How can you say that with regards to tobacco? It's all but illegal, completely banned in most public places, you can basically only use it in your home or outdoors alone.
"Not on the timescale you want" is the salient point.
What if people don't share your priorities and would rather smoke despite the health consequences. Where does this line of thinking end? Why should someone else get to tell us how to prioritize pleasurable activities vs health and longevity.
The argument about misleading advertising I understand, and if you'd said "advertising portraying smoking as safe would actually be banned" then I think there's a clearer argument (despite my being uncomfortable with the idea of "misinformation" being targeted, we have lots of reasonable precedents for statement you can make about products you sell). But legislating what people's health priorities should be is authoritarian and not a power government should ever have.

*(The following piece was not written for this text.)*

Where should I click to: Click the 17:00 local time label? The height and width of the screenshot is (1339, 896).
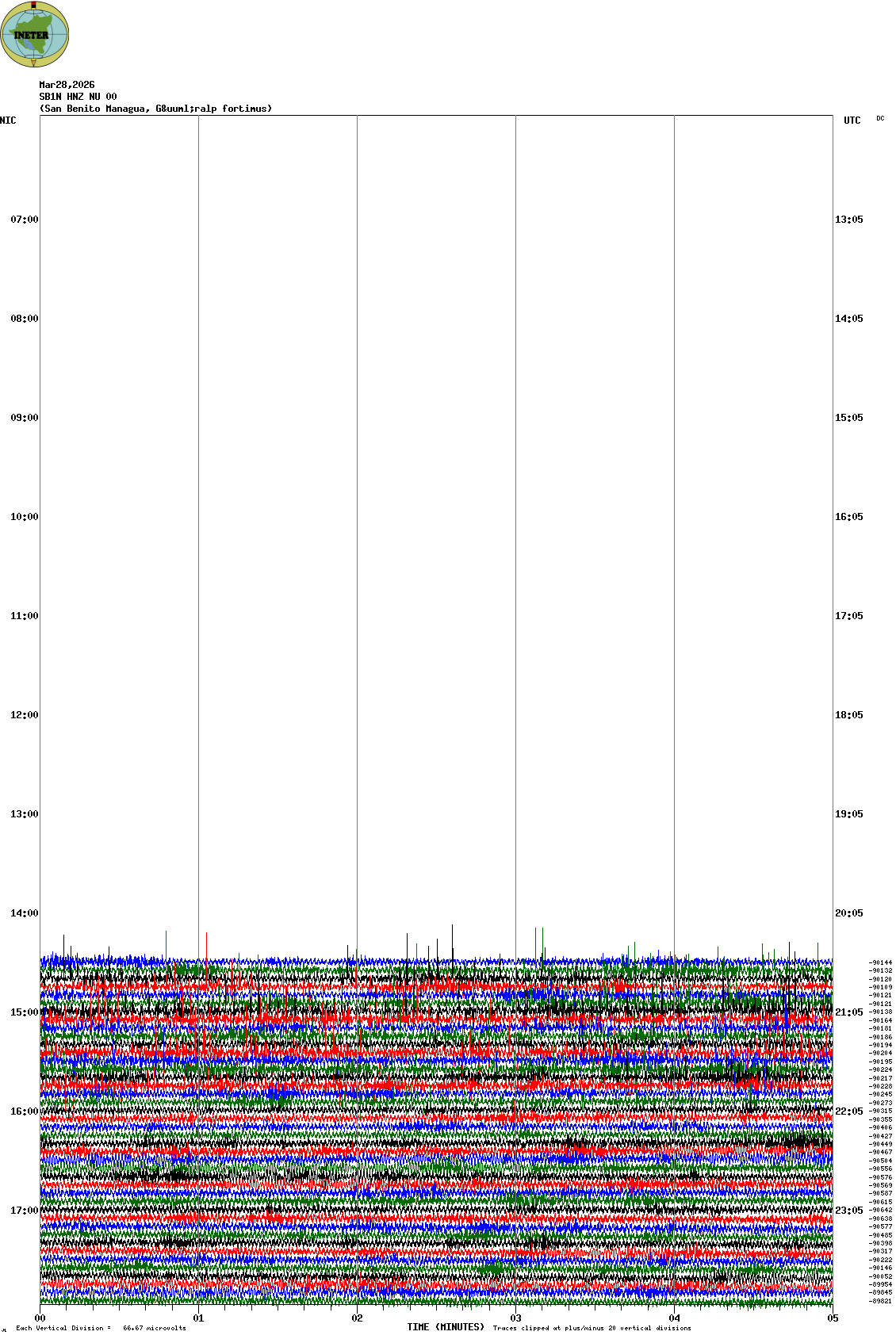[24, 1211]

Why should tobacco be banned? That's just another war on drugs that didn't work for alcohol or pot, and isn't working for the current illicit drugs. People should be allowed to smoke what they want, as long as it isn't a health issue for others. If young people in Spain want to smoke outside or in their homes, so what?
But timescales actually matter. Without any expectation of a specific time scale, you can claim that anything is actually working perfectly and just hasn’t worked yet.
That tobacco is "all but illegal" now (in the US - the same exact companies continue their murderous strategies in developing countries) is a bit late for all the people who lost family members in slow and horrifying agony.
Their execs kept the money they made.
Their model was so "successful" that it has been studied, copied, and extended by the other industries I named - with global and irreversible consequences.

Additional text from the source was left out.